To finance his relocation to Africa, Jennings turned to his former employee during the better days at Renaissance Capital, Frank Mosier.
Mosier was now a billionaire who had struck a gold mine with Kazimir Partners, a Russia focused hedge fund that he founded in 2002.
Negotiations between Jennings and Mosier for the sale of Renaissance assets in Africa were first reported by Russian private sector owned news agency, Interfax on December 25, 2012 while the sale was concluded in March 2013.
The financial consideration in the deal between Jennings and Mosier was not divulged when the deal was concluded in 2013 but Mosier took over as the board chair at Renaissance Group.
But the acquisition of Renaissance Asset Managers by Kazimir Partners only increased the pressure on Jennings to squeeze money from the African assets.
Besides pressure from creditors such as Prokhorov, he now had to answer to Mosier and investors in Kazimir Partners who wanted a quick return for their investments.
Yet the only assets that had the potential for turning in quick cash in Renaissance Asset Managers assets was Tatu City Project.
In Ghana, a project for a city similar to Tatu City had stalled while in DR Congo its land ownership was held up court cases.
Loans
But to squeeze money from Tatu City drastic decisions had to be.
First, the interest rates for the loan that Jennings through Renaissance Investment Partners had advanced to the offshore company CedarSoc that he owned jointly with the Vimal Shah, Nahashon Nyagah and Stephen Mwagiru had to be increased in order to squeeze more money for Kazimir Partners and Jennings creditors.
Tatu City draft accounts we have seen show that by 2014, sale of 10 plots of Tatu City land had generated Sh7.5 billion all the money had gone to repay the loan. According to the accounts prepared by Jennings, the loan had of Sh6.2 billion had ballooned to Sh9.4 billion by the end of 2014.
To get the loan to Sh9.4 billion, Jennings had increased the interest charged to CedarSoc to 33 percent per year and applied it retrospectively to 2011 when it was disbursed.
But that was just a small part of the scheme. The next act was bull-doze a board resolution that would sanction the selling of another plot of land to make further loan repayments.
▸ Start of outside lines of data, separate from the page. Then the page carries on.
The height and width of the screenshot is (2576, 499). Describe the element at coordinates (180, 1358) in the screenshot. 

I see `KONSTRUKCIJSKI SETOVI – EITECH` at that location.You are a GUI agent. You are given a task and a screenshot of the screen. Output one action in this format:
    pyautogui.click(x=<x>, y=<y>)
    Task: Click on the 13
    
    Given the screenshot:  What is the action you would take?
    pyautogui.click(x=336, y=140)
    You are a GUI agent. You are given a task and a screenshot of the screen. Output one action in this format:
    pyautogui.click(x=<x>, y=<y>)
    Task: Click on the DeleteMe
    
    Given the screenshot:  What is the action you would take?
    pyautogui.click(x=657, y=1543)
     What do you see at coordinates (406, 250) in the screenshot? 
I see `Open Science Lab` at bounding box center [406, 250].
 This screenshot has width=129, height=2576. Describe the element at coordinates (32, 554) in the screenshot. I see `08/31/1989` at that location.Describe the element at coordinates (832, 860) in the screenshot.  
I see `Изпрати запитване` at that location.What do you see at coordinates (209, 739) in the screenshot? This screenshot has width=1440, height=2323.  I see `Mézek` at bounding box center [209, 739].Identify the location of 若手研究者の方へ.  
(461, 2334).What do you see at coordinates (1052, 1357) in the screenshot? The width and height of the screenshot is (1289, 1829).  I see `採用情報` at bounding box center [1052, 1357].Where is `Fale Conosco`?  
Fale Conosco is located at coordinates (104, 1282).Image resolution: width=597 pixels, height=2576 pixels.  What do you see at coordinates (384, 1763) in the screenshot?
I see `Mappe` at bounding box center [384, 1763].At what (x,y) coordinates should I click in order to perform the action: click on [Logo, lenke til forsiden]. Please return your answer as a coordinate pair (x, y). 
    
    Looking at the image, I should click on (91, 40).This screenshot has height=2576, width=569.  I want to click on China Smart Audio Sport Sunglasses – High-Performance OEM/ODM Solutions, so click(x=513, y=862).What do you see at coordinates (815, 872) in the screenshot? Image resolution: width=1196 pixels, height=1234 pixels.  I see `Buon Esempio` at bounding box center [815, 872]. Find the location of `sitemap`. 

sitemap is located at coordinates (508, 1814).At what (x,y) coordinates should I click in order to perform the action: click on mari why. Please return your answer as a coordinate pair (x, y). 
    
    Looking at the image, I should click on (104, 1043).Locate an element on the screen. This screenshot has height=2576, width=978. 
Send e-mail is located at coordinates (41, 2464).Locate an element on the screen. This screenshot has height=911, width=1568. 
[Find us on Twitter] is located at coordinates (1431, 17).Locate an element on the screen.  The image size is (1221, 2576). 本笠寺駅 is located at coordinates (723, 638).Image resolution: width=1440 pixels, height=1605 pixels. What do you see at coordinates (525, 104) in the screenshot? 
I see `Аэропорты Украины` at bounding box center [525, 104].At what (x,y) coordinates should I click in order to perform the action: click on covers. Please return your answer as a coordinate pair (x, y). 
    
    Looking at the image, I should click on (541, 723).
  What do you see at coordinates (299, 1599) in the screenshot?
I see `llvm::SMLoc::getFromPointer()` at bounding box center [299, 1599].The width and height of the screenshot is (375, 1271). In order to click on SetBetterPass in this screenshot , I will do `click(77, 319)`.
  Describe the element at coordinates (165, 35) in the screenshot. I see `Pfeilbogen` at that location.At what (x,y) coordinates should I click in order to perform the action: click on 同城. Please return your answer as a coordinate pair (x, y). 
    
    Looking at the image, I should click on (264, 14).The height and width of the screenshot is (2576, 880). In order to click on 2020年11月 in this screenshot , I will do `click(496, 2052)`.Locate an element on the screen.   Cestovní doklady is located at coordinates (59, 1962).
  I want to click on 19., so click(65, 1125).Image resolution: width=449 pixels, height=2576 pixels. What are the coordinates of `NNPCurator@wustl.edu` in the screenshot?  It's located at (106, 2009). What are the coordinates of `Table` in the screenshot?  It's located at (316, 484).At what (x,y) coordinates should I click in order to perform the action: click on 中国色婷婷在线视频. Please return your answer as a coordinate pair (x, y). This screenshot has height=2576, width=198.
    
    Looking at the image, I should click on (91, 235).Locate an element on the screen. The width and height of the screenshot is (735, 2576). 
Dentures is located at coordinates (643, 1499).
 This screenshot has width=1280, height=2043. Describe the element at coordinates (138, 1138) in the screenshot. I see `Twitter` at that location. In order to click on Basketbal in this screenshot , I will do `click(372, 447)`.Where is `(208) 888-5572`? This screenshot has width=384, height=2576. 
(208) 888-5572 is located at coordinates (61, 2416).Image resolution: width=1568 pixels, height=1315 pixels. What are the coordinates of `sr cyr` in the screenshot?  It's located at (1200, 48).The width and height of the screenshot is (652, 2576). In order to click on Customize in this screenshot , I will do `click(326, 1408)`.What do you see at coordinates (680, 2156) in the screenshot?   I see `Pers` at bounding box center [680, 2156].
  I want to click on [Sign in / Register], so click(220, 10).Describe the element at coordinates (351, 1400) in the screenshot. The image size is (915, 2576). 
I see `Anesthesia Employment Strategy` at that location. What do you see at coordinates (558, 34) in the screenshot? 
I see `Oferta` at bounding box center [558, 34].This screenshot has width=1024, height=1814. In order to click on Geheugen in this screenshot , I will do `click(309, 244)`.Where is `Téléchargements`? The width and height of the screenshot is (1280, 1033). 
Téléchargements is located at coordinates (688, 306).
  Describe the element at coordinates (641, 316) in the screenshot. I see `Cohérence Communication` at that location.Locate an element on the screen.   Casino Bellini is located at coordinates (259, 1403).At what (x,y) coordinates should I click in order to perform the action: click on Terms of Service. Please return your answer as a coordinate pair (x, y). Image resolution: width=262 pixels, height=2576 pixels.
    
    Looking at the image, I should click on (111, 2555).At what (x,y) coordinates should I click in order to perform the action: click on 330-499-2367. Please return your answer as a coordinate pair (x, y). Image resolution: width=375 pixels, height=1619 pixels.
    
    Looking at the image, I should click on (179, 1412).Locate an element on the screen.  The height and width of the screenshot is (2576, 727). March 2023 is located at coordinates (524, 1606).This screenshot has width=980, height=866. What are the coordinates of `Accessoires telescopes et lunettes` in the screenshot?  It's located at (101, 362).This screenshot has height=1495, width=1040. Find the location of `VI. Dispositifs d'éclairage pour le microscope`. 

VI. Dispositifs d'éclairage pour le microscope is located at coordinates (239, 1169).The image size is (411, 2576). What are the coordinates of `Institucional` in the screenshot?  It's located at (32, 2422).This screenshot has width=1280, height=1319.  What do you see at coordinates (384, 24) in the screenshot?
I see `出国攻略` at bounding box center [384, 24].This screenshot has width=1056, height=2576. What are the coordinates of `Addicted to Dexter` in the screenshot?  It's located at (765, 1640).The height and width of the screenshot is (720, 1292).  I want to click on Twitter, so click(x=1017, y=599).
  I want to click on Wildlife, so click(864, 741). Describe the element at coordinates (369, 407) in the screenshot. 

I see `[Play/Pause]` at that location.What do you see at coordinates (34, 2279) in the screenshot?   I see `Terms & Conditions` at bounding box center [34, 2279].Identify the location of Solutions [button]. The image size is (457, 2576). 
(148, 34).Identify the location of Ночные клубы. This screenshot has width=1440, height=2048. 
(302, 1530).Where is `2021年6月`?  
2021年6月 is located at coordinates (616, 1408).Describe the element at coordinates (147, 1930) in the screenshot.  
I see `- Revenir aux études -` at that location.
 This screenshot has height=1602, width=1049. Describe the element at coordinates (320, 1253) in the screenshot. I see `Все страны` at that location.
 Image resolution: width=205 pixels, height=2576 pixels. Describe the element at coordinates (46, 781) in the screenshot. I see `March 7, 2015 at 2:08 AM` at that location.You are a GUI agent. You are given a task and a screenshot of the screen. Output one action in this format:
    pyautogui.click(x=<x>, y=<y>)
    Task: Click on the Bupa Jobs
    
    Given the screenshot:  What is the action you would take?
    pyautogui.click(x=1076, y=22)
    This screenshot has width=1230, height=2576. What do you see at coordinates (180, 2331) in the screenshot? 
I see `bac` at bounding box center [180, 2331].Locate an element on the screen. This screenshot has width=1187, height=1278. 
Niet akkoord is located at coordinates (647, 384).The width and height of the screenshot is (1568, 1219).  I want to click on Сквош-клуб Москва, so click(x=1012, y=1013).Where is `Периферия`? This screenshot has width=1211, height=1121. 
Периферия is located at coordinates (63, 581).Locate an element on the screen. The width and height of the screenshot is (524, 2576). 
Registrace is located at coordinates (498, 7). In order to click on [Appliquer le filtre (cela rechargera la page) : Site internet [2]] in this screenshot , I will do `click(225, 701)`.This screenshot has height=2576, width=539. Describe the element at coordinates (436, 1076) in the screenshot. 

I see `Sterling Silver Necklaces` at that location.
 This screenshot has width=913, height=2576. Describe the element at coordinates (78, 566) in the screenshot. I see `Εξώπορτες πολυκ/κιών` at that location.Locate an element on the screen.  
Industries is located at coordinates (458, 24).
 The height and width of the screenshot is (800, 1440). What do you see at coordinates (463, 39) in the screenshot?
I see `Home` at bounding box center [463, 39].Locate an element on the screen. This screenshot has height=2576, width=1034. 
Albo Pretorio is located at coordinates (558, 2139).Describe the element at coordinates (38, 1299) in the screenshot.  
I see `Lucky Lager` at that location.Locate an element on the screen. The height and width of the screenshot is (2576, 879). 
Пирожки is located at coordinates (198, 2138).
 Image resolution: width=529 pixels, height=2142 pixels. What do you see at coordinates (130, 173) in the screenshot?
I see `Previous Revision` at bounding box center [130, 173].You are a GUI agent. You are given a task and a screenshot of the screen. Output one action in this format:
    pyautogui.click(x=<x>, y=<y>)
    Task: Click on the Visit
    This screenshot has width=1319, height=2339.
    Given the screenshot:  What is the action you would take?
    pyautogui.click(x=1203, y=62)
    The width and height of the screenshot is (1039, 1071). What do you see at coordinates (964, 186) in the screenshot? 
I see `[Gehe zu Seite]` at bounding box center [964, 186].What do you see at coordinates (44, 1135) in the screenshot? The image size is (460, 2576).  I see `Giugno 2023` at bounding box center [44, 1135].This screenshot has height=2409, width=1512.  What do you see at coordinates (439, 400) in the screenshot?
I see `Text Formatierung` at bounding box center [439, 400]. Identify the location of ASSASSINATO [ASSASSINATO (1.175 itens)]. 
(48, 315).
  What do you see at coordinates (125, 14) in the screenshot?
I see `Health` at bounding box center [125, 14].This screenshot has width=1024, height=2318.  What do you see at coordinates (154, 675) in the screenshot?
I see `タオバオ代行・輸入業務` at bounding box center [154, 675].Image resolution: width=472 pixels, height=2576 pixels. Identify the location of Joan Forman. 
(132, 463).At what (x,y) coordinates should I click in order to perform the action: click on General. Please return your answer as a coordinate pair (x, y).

Vimal, Nyagah and Mwagiru opposed the motion when it was introduced in January 2015 arguing that the loan had been repaid in full and that selling off another piece of land would kill the Tatu City dream.
Unknown to the Kenyan shareholders, Jennings had unilaterally diluted their shareholding and increased his and that at this point he could pass any motion in the board. Eventually, Jennings had his way and another piece was sold at Sh4.8 billion which again went to Renaissance Asset Managers accounts.
Yet, to complete the scheme of stripping Tatu City, he needed board members who agreed with his every motion in the board and management. In February, he achieved this feat by Nyagah as company chairman and all senior Tatu City limited staff, replacing Nyagah with coffee baron, Pius Ngugi.